# ODE0.1

State and prove Gronwall's lemma.

Lemma: Let $r(t)\,$ be continuous for $|t-t_{0}|\leq \delta \,$ and satisfy the inequalities

$0\leq r(t)\leq \epsilon +\delta {\Big |}\int _{{t_{0}}}^{t}r(s)ds{\Big |}\,$

for some non-negative constants $\epsilon \,$ and $\delta \,$. Then

$0\leq r(t)\leq \epsilon \exp \left\{\delta |t-t_{0}|\right\}\,$

Proof:

It is sufficient to consider the case $t\geq t_{0}\,$. The proof for the other case is the same.

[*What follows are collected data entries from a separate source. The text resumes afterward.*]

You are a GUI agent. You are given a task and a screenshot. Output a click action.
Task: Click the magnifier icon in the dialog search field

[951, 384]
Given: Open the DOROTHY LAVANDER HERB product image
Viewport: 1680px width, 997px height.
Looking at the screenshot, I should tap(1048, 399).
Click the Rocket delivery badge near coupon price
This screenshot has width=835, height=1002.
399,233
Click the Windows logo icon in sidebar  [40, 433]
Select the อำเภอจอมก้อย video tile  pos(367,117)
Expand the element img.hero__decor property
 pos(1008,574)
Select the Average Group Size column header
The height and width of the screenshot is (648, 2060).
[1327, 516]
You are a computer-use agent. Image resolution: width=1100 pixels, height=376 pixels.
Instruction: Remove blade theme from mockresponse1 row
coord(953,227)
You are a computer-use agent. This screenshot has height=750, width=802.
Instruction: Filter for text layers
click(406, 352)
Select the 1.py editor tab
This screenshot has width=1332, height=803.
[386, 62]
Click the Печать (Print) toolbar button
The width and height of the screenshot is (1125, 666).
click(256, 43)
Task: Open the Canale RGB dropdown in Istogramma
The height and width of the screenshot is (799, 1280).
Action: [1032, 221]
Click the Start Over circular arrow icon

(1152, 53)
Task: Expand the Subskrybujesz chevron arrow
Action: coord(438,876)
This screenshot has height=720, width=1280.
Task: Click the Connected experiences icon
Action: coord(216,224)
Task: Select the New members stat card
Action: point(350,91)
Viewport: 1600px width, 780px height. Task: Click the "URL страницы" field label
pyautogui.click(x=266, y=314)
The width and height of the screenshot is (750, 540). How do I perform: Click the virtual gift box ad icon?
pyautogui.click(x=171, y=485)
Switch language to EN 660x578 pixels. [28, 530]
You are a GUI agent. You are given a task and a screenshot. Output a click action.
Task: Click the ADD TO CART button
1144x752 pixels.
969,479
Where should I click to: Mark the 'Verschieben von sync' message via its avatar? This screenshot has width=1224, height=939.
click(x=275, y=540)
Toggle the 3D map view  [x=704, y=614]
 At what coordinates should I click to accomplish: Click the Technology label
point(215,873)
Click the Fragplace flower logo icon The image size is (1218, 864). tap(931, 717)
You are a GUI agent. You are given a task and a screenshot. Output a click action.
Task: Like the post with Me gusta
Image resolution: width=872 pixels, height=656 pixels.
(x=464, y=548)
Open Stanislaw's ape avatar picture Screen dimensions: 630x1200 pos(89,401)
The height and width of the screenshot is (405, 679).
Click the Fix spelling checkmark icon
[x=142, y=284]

Let

$R(t)=\int _{{t_{0}}}^{t}r(s)ds\,$

Then $R(t)\,$ is continuous and differentiable, and $R'=r\,$. Hence the inequality takes the form

$0\leq R'\leq \epsilon +\delta R\,$

Now multiply both sides by the non-negative function $\exp \left\{-\delta (t-t_{0})\right\}\,$, so that

$0\leq \left[R\exp \left\{-\delta (t-t_{0})\right\}\right]'\leq \epsilon \exp \left\{-\delta (t-t_{0})\right\}$

Now integrate the inequality from $t_{0}\,$ to $t\,$:

$0\leq R\exp \left\{-\delta (t-t_{0})\right\}\leq {\frac {\epsilon }{\delta }}\left[1-\exp \left\{-\delta (t-t_{0})\right\}\right]\,$

or

$0\leq R\leq {\frac {\epsilon }{\delta }}\left[\exp \left\{\delta (t-t_{0})\right\}-1\right]\,$.

But,

$0\leq r=R'\leq \epsilon +\delta R\,$

or

$0\leq r\leq \epsilon \exp \left\{\delta (t-t_{0})\right\}\,$

which completes the proof.